The world lost the light, gift, and talent that was Amy Winehouse on July 23, 2011.
While many knew the 27-year-old singer’s struggles with sobriety, and how her battle with addiction led to her untimely passing, few know the intimate details of her last days on this earth. On the latest episode of DISGRACELAND, Jake Brennan details the tragic final days of the legendary British singer’s life, who “died alone, addicted and perhaps most damning; uninspired.
“She’ll die if she has another overdose. Do you understand me? Amy will die. With the amount of cocaine, crack, heroin and alcohol in her system, it’s a miracle she’s not in a coma. You got lucky this time. She’s a petite girl,” Jake said, recalling the “clear” message Amy’s family was given following her second to last drug overdose months before her death. “Amy Winehouse’s family needed to make their rockstar daughter go to rehab and actually rehabilitate or she would be dead before her 28th birthday. ‘No, no, no’ would not be an acceptable answer. So Amy checked herself in at the Priory Clinic in London and made a go of it.”
“It was May 2011, and she needed to get ready for her European shows happening that summer,” he continued. “But when she checked back out, she found herself uninspired in semi-sobriety. Living clean was boring.
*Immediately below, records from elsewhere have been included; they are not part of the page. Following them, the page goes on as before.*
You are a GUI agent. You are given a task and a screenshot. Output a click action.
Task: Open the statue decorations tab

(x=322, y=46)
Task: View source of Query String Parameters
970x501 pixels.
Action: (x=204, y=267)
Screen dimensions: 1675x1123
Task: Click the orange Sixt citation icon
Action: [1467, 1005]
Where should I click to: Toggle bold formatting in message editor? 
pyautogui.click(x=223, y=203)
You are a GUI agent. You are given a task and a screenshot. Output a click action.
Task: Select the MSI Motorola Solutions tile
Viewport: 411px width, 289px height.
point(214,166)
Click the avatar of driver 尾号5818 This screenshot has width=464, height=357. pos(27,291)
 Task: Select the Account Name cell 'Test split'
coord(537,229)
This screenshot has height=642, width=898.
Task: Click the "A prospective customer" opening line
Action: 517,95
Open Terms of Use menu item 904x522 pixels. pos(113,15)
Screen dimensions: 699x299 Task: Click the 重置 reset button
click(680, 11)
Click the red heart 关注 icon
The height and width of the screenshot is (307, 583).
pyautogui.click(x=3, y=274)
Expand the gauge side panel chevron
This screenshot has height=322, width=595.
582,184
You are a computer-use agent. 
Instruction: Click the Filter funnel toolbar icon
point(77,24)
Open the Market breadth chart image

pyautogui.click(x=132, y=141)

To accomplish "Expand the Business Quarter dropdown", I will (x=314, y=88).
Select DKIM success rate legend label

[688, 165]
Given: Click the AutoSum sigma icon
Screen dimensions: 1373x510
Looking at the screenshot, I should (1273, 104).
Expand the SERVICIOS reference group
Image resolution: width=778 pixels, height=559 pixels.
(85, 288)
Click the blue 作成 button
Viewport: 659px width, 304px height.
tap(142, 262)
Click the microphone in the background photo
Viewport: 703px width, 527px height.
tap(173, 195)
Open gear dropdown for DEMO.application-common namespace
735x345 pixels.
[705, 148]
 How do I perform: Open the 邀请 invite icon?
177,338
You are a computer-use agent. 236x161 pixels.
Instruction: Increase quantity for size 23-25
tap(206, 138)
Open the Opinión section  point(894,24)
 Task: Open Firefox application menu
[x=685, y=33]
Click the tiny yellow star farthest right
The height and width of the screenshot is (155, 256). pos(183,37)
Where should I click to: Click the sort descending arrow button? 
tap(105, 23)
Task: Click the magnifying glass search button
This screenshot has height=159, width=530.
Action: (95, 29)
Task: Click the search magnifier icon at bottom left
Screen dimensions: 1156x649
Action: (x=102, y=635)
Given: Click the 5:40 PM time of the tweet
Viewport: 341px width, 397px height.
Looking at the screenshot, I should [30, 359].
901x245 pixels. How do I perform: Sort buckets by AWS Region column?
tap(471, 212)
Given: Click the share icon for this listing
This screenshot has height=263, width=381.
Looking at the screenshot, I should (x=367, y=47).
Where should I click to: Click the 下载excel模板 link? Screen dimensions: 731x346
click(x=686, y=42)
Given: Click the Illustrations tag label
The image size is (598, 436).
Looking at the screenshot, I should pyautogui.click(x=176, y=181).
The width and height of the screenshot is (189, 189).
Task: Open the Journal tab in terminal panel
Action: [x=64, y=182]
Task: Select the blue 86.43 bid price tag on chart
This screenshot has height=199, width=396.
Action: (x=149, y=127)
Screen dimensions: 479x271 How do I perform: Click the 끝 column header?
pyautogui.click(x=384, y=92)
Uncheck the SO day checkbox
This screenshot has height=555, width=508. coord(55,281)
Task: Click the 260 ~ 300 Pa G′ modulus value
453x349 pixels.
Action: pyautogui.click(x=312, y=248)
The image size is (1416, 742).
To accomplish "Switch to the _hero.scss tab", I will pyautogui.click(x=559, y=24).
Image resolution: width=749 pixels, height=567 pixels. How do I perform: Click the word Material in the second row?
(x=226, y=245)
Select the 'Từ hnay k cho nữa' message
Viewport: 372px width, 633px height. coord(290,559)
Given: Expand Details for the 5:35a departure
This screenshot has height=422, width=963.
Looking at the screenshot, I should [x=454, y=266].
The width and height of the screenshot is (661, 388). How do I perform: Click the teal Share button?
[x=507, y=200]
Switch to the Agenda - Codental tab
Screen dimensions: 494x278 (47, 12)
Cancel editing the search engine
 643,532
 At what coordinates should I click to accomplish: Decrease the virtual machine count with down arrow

There was no inspiration for new music. Playing her hits was also boring. An utter drag. No excitement. But the bills needed to be paid. Rehab ain’t cheap. So dates were booked, including her big come-back show in Belgrade. Amy reluctantly agreed––the money was too good––but she dreaded the thought of playing the shows.”
Amy didn’t know it then, but that was the decision that changed the rest of her life. Two months after leaving rehab, Amy hit the road again, sober. “The first show was a disaster,” Jake explained. “With her anxiety through the roof beforehand, Amy took to a bottle of wine to calm her nerves. She drank it fast. The entire bottle. And then another. By the time she appeared onstage––in front of two hundred thousand people––she was legless. So drunk that she was completely unable to perform. The crowd booed Amy off stage.”
“It’s difficult to watch the video of this performance and to see such a commanding artist completely out of control, unable to do anything really,” he added. “She can barely stand, never mind sing. She flirts with the back-up singers, who somehow maintain an air of professionalism and politely chase her away from their mics, hoping to drive her to her own, to grab it with her spidery fingers and unleash that tortured voice into it. The voice that almost a quarter million people had turned up to see, but instead she just sits down on the drum riser and watches the show as if she’s not even a part of it. Total defeated. Spent. When news hit of the show—or lack thereof—the rest of her tour was canceled. Amy headed home. Back to Camden.”
“There was something she needed to write down. Her guitar was… somewhere. She moved on to some wine she had stashed away,” Jake said, setting the scene. “There was a song flowing through her. She could feel it now. The rhythm got slower, jazzier, softer. The beat was intoxicating. She could feel herself slowing down. She could feel her anxiety drifting. The pulse of her heart slowing to match the fading rhythm inside her. She let it take her down. She stopped playing but could still hear the slowing beat or maybe she could just feel it. FINALLY! She could feel something. She was alive. Or so she thought. The beat slowed even more. She put her hands to her heart. Calmer now. Slow. So slow. to match the line she slipped down to the floor off of the drum stool, to her knees, leaning over to her bed to pull the down comforter off of it and onto her frail and now freezing body in one slow-mo fell swoop. The beat sounded like it was underwater now. She could see the notes floating around the room along with the feathers from the ruffled comforter. They drifted slow, slow, slow; through the lamplight in time with the drowning beat. Ever so softly, she let herself fall further and further away away from the muse until eventually, she was… gone.”